In [1]:
# Import relevant libraries
from scipy import stats
import scipy as sp
import pandas as pd
import numpy as np
import random
import math

%matplotlib inline
import matplotlib.pyplot as plt
import seaborn as sns

# Set seed for any random operations
random.seed(1)

In [2]:
# Read in test dataset (TODO: test data being used is temporary. replace with final test data.)
train_data = pd.read_csv("sorted_hazard_train0314.csv")
test_data = pd.read_csv("sorted_hazard_test0314.csv")
print "Number of test points:", test_data.shape[0]

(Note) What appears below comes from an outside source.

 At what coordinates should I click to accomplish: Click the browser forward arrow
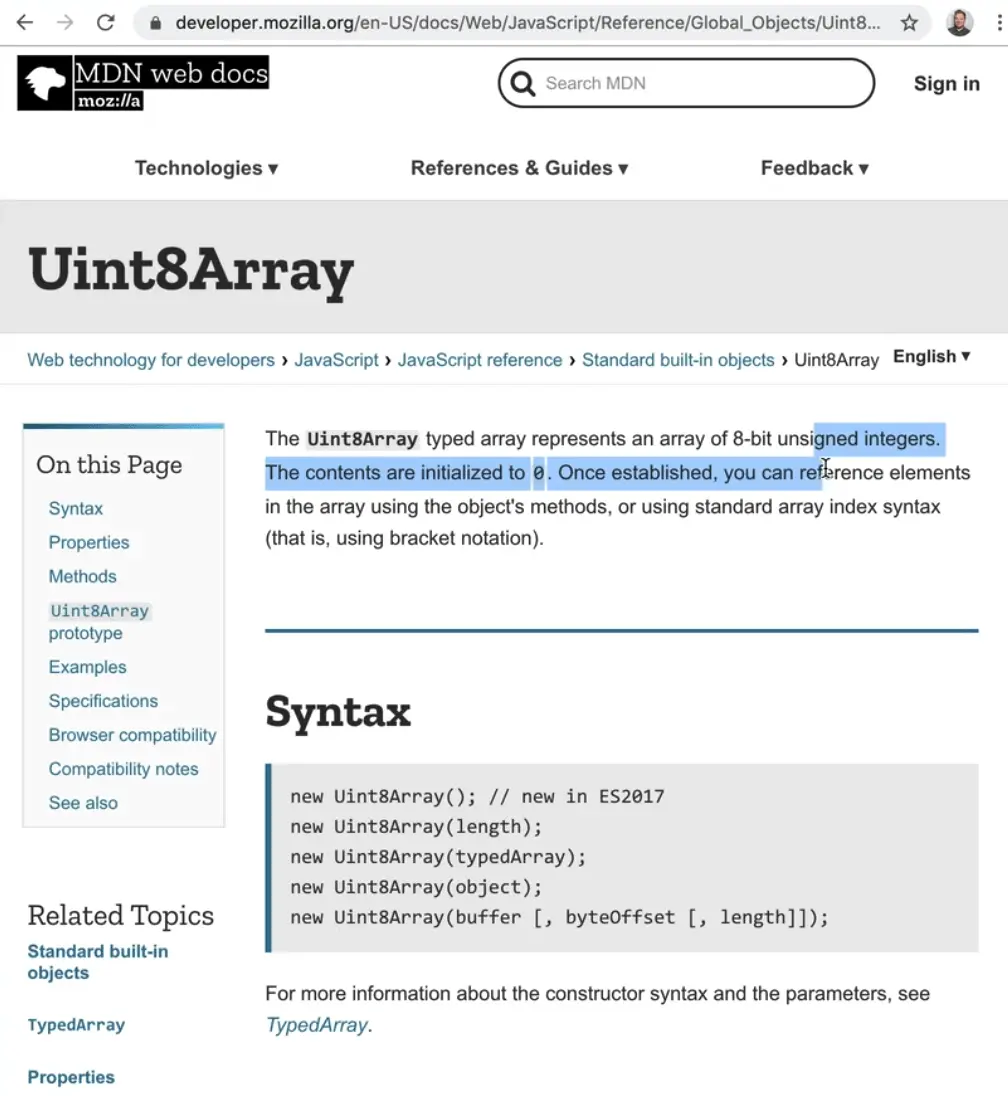[x=65, y=22]
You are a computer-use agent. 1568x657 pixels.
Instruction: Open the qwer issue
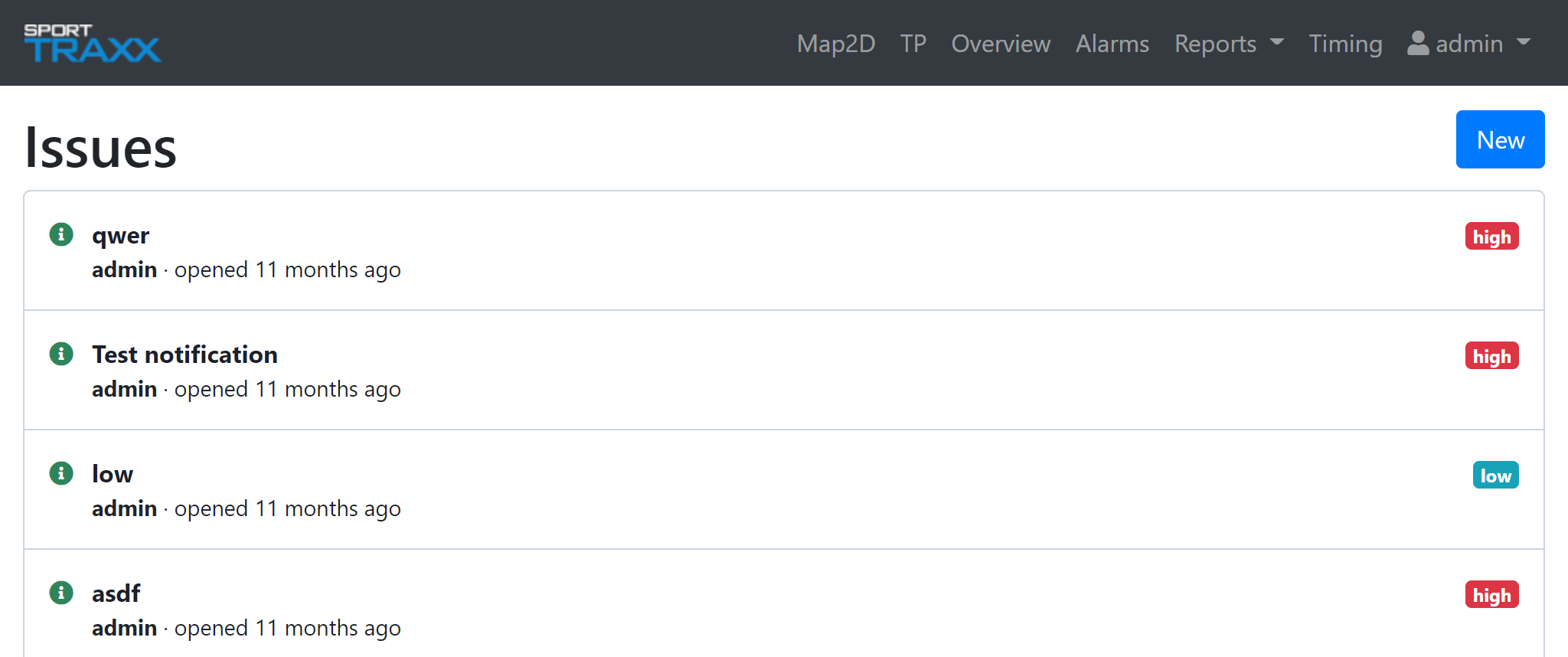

Number of test points: 5481


In [None]:
# Do the usual filtering and matching to train data
c = train.columns.tolist()
c.remove('LoanStatus')
c.remove('ChargeOffDate')
c.remove('GrossChargeOffAmount')
c.remove('BorrZip')
c.remove('CDC_Zip')
c.remove('BorrCity')

c.remove('BorrState')
c.remove('CDC_State')
c.remove('ThirdPartyLender_State')
c.remove('ProjectState')

c.remove('CDC_City')
c.remove('ProjectCounty')
c.remove('ThirdPartyLender_City')
c.remove('ApprovalDate')

print c

x_train = train[c]
print x_train.columns.tolist()
x_train = pd.get_dummies(x_train).astype(float)
print x_train.shape

x_test = test[c]
print x_test.columns.tolist()
x_test = pd.get_dummies(x_test).astype(float)
print x_test.shape

In [None]:
# to get consistent feature dimensions for both train and test dataset
def add_missing_dummy_columns(d1, d2):
    missing_cols = set(d1.columns) - set(d2.columns)
    for c in missing_cols:
        d2[c] = 0
    return d2

print 'before fix columns: '
print x_train.shape
print x_test.shape

def fix_columns(x_train, x_test):  

    x_test = add_missing_dummy_columns(x_train, x_test)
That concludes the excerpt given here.